ZDT / Bugs / #26 Export does not write correct UTF-8 signature

StephanH - 2005-11-28

Beginning 1 word file, rewritten with Notepad.

beg_chinese_lesson1a.txt

If you would like to refer to this comment somewhere else in this project, copy and paste the following link:

StephanH - 2005-12-15

Logged In: YES
user_id=1391401

I found the application that fails with the "original",
but not with the rewritten version. Microsoft Wordpad 5.1
(current XP Pro version) has this problem. If I understand
the UTF-8 specification, then it's really Microsoft's bug,
but having the prefix codes/characters is allowed
(optional) in the specification, so I was hoping you'd be
able to add them.
If I have it straight, then there's only two
possibilities, either you're on a Intel type platform
(reversed byte encoding), or a Motorola type (Mac?) where
the bytes are in strict left-to-right ordering. HTH

If you would like to refer to this comment somewhere else in this project, copy and paste the following link:

bogleg - 2005-12-15

Logged In: YES
user_id=1223911

Ok, I can reproduce the problem with Wordpad as well.
Opening an exported file with Wordpad shows garbled
characters unless I rewrite it in UTF-8 using Notepad like
you said.

So you mention it's a Microsoft bug. But is there anything
you can do on the java side to help mitigate the problem?
Or should I just leave it as is.

If you would like to refer to this comment somewhere else in this project, copy and paste the following link:

Michael van den Berg - 2014-08-30

status: open --> closed-rejected

Version: --> v1.0.2

Milestone: --> any-next
If you would like to refer to this comment somewhere else in this project, copy and paste the following link:

Michael van den Berg - 2014-08-30

Tried with ZDT v1.0.2 and Wordpad on Windows 7.

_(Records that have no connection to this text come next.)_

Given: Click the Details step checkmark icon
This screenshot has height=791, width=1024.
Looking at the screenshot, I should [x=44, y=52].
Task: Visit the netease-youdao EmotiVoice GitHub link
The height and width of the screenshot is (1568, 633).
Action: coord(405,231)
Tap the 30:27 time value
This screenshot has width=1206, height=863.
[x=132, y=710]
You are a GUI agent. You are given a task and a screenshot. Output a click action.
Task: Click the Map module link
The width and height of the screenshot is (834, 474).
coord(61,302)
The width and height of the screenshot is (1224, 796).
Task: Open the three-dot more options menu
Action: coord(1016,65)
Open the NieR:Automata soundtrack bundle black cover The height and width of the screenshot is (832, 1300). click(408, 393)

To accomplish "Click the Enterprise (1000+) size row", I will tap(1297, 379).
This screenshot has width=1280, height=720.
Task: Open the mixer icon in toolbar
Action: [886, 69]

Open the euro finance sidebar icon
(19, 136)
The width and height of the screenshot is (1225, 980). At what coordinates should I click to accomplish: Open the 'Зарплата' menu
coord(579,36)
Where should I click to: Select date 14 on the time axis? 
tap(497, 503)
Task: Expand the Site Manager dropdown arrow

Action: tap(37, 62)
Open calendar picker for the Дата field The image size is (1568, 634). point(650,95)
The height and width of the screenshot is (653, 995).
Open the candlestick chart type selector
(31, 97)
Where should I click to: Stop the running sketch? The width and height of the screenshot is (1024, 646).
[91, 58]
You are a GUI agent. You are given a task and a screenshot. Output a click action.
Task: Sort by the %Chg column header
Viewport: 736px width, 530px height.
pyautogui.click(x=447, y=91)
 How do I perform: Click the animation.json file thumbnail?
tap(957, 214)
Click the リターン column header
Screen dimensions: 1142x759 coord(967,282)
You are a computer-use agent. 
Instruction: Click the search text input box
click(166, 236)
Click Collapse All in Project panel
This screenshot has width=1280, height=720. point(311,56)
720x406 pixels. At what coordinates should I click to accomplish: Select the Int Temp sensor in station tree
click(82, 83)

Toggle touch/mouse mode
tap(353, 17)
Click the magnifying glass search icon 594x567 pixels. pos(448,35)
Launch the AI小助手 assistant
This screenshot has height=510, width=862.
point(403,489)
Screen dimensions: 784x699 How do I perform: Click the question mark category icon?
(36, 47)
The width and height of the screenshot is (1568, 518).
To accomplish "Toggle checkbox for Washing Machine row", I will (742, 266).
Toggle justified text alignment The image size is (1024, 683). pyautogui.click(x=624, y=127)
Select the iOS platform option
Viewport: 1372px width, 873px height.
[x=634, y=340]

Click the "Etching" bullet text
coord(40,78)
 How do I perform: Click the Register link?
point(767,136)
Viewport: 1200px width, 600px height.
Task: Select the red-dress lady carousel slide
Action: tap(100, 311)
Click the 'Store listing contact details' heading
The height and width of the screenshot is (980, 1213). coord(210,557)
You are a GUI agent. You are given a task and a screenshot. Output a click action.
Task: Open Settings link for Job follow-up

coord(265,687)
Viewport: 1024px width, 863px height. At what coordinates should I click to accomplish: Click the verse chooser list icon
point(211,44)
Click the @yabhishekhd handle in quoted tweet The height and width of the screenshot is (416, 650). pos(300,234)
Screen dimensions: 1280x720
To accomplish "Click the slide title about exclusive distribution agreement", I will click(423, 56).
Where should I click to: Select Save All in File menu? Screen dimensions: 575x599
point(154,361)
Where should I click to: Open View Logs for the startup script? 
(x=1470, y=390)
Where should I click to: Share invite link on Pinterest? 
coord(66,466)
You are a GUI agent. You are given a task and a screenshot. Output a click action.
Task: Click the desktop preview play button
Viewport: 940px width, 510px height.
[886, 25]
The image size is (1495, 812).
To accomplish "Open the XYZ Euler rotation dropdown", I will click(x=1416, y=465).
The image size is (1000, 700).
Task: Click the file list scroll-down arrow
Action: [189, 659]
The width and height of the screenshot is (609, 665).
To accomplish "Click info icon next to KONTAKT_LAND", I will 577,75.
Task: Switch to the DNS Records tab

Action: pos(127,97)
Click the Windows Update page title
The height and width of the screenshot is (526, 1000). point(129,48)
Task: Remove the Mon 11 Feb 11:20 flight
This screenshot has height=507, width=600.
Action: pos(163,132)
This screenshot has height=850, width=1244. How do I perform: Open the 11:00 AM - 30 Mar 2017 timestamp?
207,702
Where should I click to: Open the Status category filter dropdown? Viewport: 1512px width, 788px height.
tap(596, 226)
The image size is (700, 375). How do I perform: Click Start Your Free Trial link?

Exported a random category, File format: zdt.
Opened with Notepad: reads just fine (as reported above).
Opened with Wordpad: is readable, but it shows the wrong Chinese characters. This is regardless which font (e.g. Arial, Lucida Unicode, Times New Roman) choose.

When opening with Word 2010, it opens a conversion window:
"Text Encoding: Windows (Default)" and "Text Encoding: MS-DOS" give the same 'wrong' characters are Wordpad. In 'Other encoding' it shows "Chinese simplified (GB2312)" as being selected.
"Text Encoding: Other encoding: UTF-8" is the only giving the right result. (Others tried: Big-Endian, UTF-7, Chinese (all flavors, except 'Auto select', which jumps right to UTF-8).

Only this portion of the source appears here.